Instead, Oda will use the more iconic clothing or accessories to embody how unique a character is, like Sir Crocodile — who wears an imposing golden hook over his left hand. However, even Crocodile’s style, with his long fur coat, slick backed hair and fondness for cigars, harken more to a stereotypical mafia boss rather than a pirate, save for his golden hook.

Occasionally, we see the crew back in more fitting pirate clothes, like how Luffy began wearing his captain’s coat at the start of Onigashima — the first time he’s ever worn it outside of a color spread. Little needs to be said about Luffy’s strength and importance, but adding an iconic piece to his wardrobe could signify significant growth.
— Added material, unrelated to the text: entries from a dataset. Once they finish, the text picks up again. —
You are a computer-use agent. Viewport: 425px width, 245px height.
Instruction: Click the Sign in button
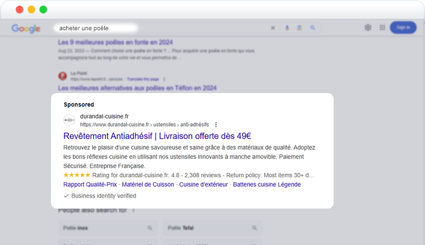[x=403, y=27]
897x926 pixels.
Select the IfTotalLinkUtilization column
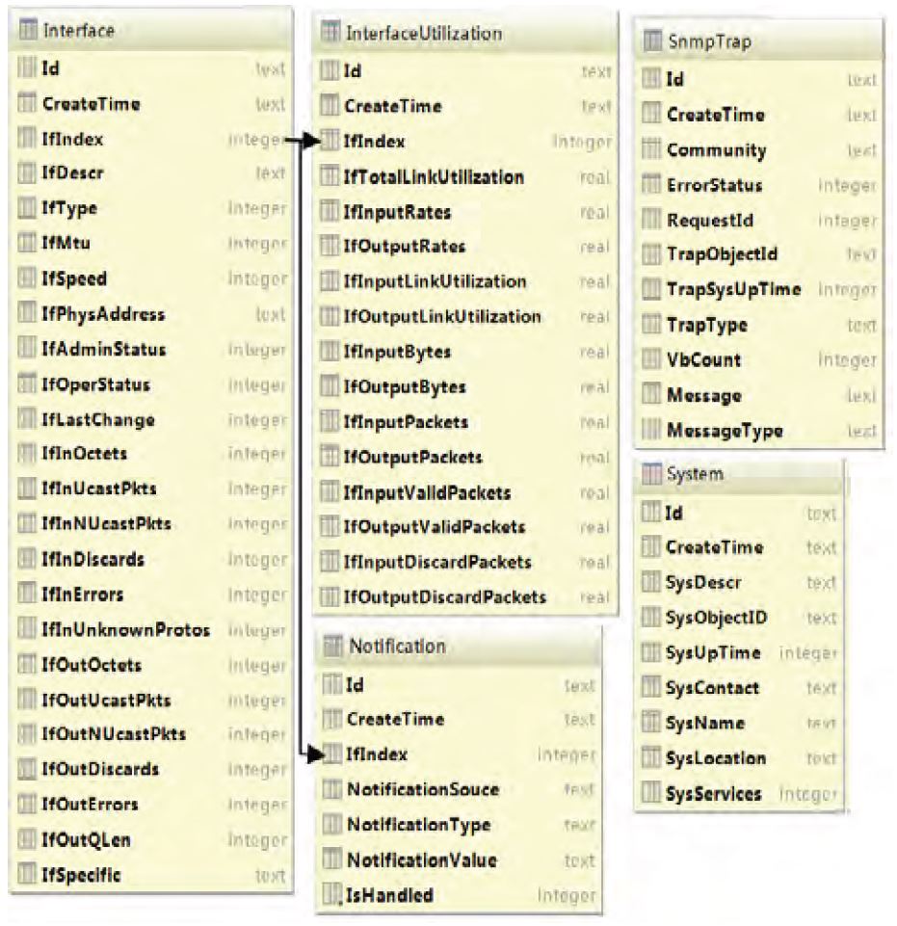point(435,177)
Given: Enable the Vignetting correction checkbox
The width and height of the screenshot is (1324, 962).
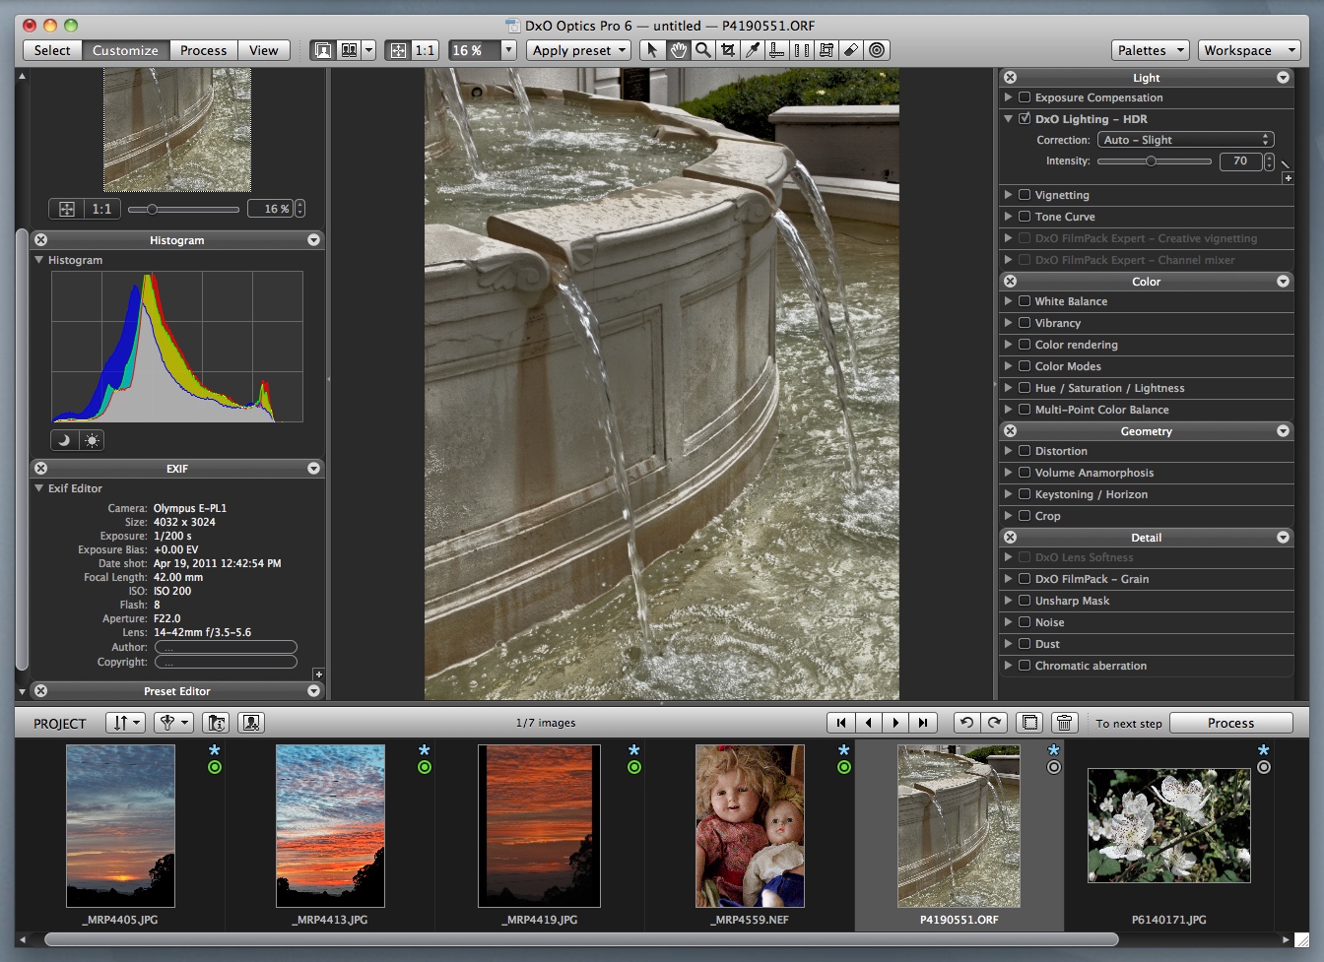Looking at the screenshot, I should tap(1025, 195).
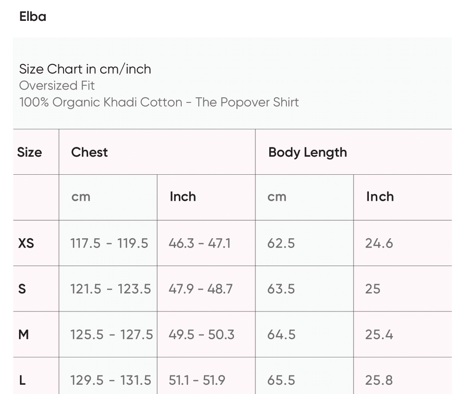The height and width of the screenshot is (394, 469).
Task: Select the Oversized Fit text
Action: pos(57,86)
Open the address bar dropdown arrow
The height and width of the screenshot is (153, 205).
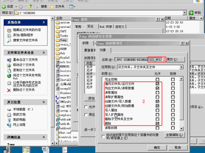tap(185, 13)
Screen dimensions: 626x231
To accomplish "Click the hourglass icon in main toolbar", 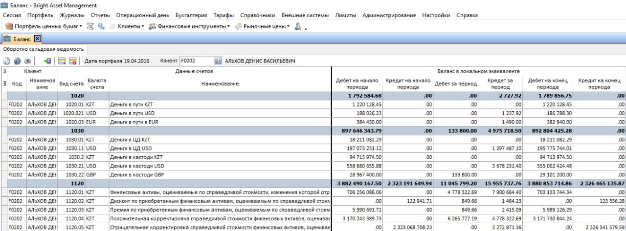I will click(x=90, y=26).
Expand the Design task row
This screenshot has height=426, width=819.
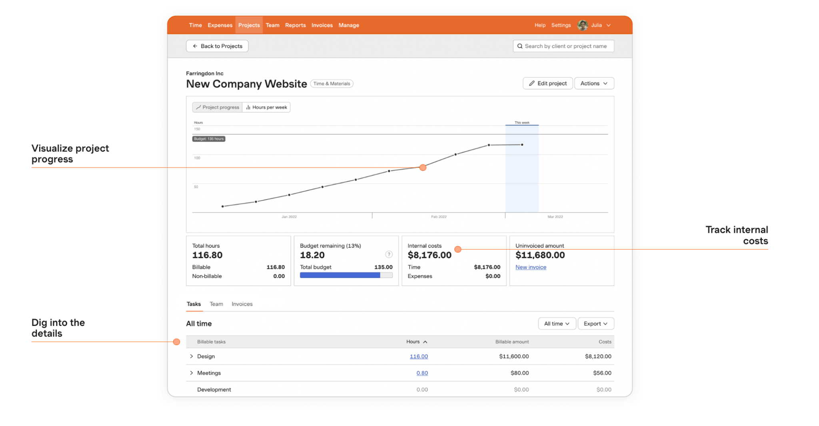tap(192, 356)
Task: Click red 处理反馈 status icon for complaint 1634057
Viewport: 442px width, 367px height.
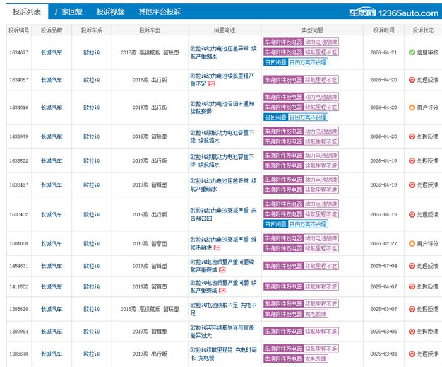Action: (412, 79)
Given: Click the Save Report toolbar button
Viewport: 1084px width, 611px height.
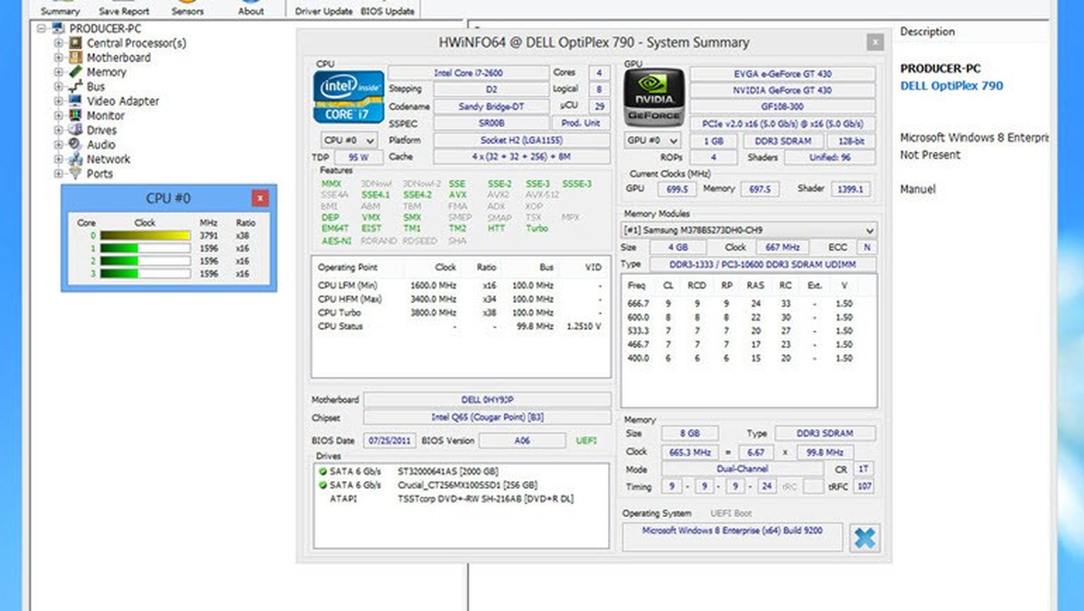Looking at the screenshot, I should [124, 9].
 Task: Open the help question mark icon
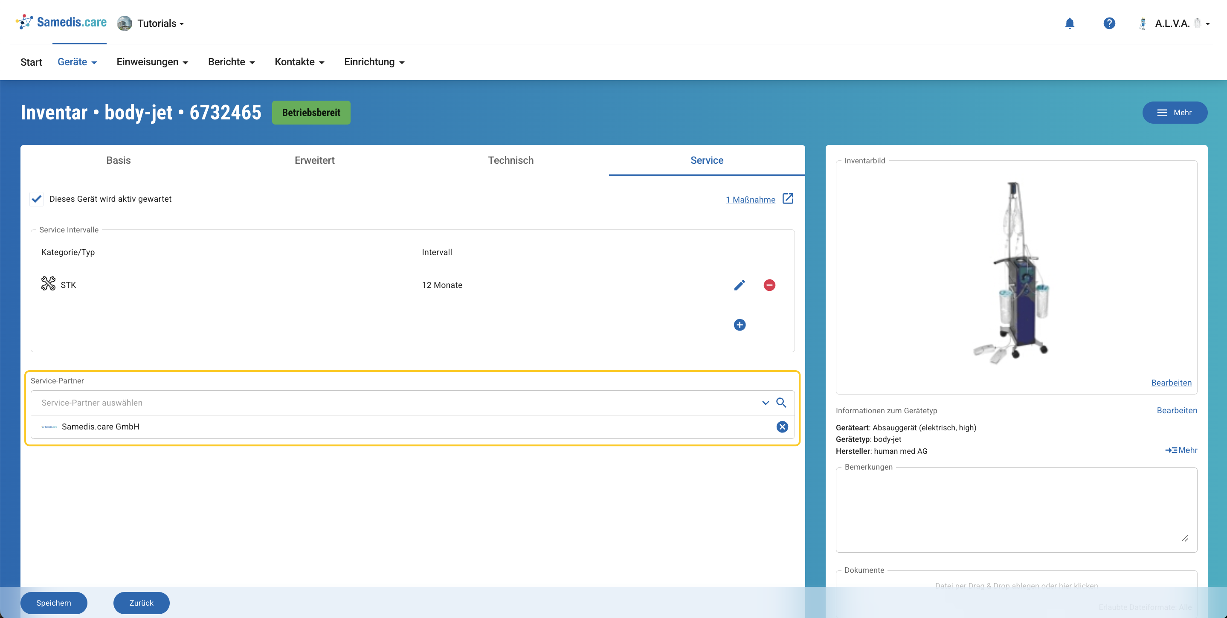tap(1109, 23)
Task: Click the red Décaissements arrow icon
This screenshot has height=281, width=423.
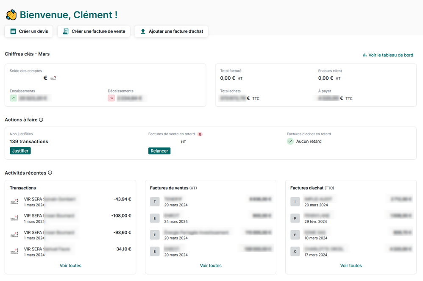Action: click(x=111, y=98)
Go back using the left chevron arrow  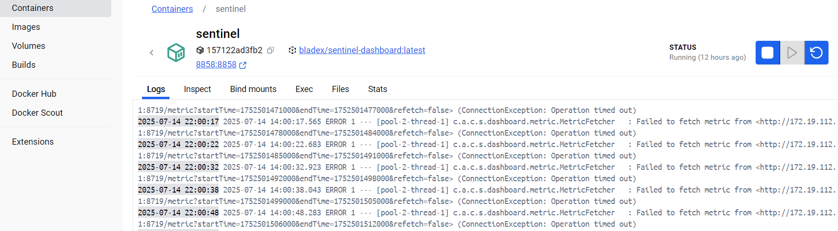click(152, 53)
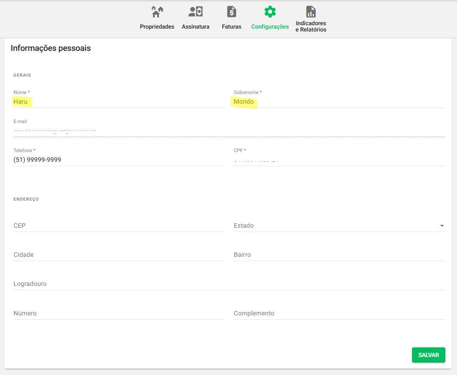The height and width of the screenshot is (375, 457).
Task: Open the Assinatura tab text label
Action: 196,27
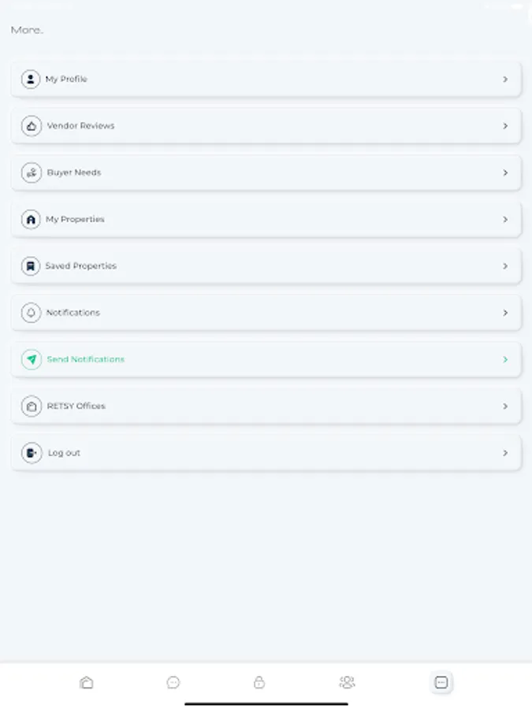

As for a peg-leg, look no further than one of the few good father figures in One Piece, head chef of the Baratie, Zeff. His leg, like a scar, tells the audience an unspoken history about him while still eliciting more curiosity since he’s a chef. The reveal that Zeff is the famous “Red-Leg” Zeff was signaled by iconic pirate imagery. Not to mention the more shocking and tragic truth that he ate his leg while he and Sanji were shipwrecked for 85 days with no food. Now retired, Zeff’s peg-leg is a visual representation of the hard-boiled cooks that run the Baratie restaurant and a unique character Oda highlighted.

Fans may have noticed that in all of One Piece‘s long history, we have yet to meet a single character who wears an eyepatch, and that’s a wholly intentional decision on Oda’s part. His general idea is that everyone has the same kind of vision in their head when they think of a pirate, and the eyepatch is vital to it. In fact, in 2007, he wrote a handwritten message to tie with One Para — a celebration of the manga’s 10th anniversary — that spoke on the matter. In it, Oda says:

“I thought if there’s an image in everyone’s head about what a pirate is, then I thought I would write/draw about the process of the boy getting there. But it’s not like I dislike eyepatches, so in the final scenes of One Piece, there is one pirate who appears with an eye patch, I’m itching to draw this character.”

By the end of One Piece, we will have a character who wears an eyepatch, and the fact that Oda has been holding back who this character is speaks to the mangaka’s dedication and patience. That character could be the supposed Rocks D. Xebecs, who fans speculate to be still alive, or maybe a familiar name like Jimbei, Zoro or even Luffy will start wearing one. Whoever the character is, knowing Oda, they’ll undoubtedly be powerful, impactful or a combination of the two.